#### [Brief]
For the data below, restate word for word only the lines from the line containing "Task: Click the Due" through the line containing "Toggle full screen mode icon", both ends included.

#### [Data shown]
^^^^^^^^

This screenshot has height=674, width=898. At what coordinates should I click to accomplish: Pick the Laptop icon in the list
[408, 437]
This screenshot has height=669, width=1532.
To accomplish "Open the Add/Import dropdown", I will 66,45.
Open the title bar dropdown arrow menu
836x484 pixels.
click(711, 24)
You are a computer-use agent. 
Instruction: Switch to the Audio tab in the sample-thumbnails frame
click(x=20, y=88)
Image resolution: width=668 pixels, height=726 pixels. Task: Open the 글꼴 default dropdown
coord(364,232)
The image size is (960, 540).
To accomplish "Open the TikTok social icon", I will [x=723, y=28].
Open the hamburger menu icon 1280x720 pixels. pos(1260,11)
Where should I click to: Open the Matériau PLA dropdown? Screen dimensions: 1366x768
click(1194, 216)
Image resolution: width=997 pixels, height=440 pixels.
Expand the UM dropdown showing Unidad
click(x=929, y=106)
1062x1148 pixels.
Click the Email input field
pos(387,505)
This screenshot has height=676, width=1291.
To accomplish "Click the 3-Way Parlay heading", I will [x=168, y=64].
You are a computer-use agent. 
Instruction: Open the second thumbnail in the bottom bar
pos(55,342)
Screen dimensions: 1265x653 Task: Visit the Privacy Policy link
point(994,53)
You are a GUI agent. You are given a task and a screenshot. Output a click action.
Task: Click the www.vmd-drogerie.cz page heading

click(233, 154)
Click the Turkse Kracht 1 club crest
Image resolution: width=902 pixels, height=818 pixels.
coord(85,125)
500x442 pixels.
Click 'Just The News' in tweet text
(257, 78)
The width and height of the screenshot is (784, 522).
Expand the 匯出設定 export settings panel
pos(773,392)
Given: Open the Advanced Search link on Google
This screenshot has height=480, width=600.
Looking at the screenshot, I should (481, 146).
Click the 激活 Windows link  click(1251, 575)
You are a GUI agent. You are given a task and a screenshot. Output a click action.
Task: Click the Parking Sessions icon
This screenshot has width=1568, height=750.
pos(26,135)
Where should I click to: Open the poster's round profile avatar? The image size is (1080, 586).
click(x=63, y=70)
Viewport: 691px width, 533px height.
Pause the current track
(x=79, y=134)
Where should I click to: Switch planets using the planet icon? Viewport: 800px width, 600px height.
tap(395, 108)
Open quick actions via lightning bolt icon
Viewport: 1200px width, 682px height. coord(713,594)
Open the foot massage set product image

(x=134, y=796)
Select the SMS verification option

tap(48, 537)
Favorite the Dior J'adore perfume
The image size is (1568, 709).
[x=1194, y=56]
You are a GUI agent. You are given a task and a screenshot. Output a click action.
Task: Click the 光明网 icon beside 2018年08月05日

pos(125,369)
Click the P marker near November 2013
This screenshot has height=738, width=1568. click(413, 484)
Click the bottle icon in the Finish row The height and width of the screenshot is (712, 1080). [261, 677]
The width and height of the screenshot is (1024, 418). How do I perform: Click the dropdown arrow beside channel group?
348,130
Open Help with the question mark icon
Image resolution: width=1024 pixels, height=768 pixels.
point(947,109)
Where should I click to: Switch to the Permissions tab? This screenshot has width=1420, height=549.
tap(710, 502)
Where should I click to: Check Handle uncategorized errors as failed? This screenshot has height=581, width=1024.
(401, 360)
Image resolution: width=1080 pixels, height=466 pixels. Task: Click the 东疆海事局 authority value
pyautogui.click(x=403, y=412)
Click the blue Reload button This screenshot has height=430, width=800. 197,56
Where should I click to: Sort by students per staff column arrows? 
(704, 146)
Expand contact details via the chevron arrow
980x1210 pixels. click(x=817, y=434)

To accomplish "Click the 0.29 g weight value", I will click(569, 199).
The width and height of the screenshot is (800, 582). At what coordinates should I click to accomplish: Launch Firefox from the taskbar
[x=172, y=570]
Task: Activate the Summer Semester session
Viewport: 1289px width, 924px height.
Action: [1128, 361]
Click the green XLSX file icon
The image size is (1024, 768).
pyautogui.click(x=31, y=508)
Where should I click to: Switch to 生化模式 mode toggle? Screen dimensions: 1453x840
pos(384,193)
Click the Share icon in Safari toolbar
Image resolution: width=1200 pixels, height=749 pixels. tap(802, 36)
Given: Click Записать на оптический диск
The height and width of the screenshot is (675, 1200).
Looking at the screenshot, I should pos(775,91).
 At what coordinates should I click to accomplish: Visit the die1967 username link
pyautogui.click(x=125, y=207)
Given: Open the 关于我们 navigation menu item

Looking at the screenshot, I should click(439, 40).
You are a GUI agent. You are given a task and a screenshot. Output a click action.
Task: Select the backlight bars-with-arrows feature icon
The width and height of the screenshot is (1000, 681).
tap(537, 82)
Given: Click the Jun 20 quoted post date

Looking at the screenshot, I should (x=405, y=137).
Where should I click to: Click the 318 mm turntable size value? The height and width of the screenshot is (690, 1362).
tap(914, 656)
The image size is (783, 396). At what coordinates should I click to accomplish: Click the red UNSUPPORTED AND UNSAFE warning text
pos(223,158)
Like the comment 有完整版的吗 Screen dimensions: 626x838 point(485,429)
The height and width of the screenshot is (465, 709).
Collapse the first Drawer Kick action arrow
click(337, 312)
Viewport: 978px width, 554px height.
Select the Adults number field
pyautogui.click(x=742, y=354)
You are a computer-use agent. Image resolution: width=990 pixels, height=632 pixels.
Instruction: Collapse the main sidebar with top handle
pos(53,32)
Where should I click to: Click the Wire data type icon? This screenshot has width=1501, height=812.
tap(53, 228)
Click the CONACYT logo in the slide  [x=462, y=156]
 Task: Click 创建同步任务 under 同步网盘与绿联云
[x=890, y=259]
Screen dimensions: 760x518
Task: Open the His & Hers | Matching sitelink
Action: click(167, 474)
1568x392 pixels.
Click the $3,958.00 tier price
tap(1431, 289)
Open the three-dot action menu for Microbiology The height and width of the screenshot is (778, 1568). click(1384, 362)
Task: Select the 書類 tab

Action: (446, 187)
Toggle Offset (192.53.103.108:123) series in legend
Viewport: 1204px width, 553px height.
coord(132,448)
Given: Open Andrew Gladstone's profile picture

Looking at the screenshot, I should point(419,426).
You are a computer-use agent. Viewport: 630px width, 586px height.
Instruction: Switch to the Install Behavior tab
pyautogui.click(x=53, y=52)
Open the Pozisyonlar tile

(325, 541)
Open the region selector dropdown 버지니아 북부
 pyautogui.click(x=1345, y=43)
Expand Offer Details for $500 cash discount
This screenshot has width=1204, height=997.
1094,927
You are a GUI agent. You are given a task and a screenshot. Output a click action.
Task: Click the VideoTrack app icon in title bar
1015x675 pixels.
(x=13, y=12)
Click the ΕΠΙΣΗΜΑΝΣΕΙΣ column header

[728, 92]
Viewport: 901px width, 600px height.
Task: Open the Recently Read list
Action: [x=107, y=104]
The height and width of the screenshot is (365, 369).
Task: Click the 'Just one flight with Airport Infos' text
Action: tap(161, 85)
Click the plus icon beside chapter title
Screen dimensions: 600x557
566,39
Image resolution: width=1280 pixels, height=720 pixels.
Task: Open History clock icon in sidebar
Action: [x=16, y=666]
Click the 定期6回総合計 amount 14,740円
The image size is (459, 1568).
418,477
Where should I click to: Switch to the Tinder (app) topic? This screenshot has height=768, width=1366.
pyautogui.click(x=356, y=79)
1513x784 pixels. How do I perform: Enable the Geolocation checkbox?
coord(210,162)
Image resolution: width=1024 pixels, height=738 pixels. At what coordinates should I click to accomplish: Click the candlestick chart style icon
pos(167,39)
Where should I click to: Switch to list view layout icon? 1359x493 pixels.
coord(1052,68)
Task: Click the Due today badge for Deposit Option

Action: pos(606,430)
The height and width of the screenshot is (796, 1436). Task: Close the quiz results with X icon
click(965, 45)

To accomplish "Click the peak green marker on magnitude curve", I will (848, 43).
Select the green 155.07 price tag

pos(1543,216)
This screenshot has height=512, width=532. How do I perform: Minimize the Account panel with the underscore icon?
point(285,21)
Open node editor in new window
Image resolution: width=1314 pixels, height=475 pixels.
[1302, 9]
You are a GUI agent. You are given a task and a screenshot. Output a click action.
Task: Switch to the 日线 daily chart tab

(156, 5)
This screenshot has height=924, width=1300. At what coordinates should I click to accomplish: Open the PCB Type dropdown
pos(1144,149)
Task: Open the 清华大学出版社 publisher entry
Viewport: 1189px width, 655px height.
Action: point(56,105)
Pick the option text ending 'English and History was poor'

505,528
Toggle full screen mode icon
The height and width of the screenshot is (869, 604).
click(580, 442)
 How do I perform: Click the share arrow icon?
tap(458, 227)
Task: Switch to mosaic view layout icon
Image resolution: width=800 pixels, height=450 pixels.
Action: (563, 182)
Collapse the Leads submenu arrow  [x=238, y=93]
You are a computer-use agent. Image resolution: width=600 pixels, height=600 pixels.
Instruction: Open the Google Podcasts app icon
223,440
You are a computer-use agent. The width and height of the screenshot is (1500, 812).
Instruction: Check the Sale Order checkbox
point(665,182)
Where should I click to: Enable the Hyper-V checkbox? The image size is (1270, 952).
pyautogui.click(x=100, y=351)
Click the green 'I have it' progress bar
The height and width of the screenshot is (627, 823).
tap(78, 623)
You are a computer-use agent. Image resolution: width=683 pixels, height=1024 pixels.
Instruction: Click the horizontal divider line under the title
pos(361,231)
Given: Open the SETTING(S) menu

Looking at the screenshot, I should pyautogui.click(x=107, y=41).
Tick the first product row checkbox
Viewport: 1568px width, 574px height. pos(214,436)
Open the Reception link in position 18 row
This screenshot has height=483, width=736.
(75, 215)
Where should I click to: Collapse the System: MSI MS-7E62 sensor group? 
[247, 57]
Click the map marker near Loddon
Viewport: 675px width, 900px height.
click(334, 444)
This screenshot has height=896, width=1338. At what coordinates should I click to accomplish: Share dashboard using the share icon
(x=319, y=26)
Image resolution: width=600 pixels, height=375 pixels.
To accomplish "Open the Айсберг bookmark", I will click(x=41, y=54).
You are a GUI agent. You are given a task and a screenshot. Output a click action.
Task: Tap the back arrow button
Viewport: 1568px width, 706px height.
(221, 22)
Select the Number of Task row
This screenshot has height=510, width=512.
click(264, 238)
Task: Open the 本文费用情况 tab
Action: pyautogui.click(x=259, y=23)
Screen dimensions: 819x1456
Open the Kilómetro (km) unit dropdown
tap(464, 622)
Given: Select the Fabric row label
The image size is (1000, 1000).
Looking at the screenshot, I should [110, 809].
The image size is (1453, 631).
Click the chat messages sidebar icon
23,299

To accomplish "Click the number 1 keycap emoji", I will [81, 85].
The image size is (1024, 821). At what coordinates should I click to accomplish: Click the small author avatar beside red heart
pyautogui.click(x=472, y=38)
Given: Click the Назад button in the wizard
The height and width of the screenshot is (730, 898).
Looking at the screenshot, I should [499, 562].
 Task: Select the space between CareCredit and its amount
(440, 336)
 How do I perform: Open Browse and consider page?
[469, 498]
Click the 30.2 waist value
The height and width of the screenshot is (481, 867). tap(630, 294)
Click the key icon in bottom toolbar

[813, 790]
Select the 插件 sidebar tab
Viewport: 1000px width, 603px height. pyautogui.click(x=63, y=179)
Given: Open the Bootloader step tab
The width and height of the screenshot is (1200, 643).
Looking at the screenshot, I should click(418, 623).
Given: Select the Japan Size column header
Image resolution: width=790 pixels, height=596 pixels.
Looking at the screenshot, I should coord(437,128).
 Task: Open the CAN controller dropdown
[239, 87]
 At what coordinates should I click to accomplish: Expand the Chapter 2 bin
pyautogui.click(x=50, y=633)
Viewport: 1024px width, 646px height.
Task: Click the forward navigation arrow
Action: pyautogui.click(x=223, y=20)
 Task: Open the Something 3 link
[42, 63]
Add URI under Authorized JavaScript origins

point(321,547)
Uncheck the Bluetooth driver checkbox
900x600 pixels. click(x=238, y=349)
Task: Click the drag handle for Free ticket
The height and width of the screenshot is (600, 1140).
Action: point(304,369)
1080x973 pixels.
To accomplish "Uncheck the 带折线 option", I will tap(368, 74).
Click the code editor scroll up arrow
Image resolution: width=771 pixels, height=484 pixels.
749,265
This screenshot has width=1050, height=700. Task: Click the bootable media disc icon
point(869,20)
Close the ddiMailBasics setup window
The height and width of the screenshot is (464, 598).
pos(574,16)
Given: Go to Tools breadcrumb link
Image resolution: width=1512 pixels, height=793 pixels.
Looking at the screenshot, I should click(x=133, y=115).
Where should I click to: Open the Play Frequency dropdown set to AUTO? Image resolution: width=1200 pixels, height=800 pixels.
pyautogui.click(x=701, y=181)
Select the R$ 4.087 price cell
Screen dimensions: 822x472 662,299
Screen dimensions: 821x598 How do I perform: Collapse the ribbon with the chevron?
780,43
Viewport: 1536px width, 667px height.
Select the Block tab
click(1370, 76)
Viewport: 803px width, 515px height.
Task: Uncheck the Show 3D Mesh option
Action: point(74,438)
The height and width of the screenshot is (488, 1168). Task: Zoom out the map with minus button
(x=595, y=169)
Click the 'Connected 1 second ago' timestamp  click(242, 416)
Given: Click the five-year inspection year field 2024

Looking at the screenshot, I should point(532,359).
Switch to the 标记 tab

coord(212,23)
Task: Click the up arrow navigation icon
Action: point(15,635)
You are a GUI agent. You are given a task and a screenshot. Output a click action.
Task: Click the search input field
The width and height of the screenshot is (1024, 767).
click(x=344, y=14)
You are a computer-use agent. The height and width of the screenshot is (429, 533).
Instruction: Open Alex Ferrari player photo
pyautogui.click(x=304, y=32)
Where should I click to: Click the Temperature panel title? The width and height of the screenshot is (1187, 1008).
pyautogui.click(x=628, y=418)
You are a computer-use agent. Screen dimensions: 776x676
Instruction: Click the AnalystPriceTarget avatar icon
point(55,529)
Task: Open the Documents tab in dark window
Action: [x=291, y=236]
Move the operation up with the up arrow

^^^^^^^^

#### [Result for this task]
Task: Click the Due today badge for Deposit Option

Action: pos(606,430)
The height and width of the screenshot is (796, 1436). Task: Close the quiz results with X icon
click(965, 45)

To accomplish "Click the peak green marker on magnitude curve", I will (848, 43).
Select the green 155.07 price tag

pos(1543,216)
This screenshot has height=512, width=532. How do I perform: Minimize the Account panel with the underscore icon?
point(285,21)
Open node editor in new window
Image resolution: width=1314 pixels, height=475 pixels.
[1302, 9]
You are a GUI agent. You are given a task and a screenshot. Output a click action.
Task: Switch to the 日线 daily chart tab

(156, 5)
This screenshot has height=924, width=1300. At what coordinates should I click to accomplish: Open the PCB Type dropdown
pos(1144,149)
Task: Open the 清华大学出版社 publisher entry
Viewport: 1189px width, 655px height.
Action: point(56,105)
Pick the option text ending 'English and History was poor'

505,528
Toggle full screen mode icon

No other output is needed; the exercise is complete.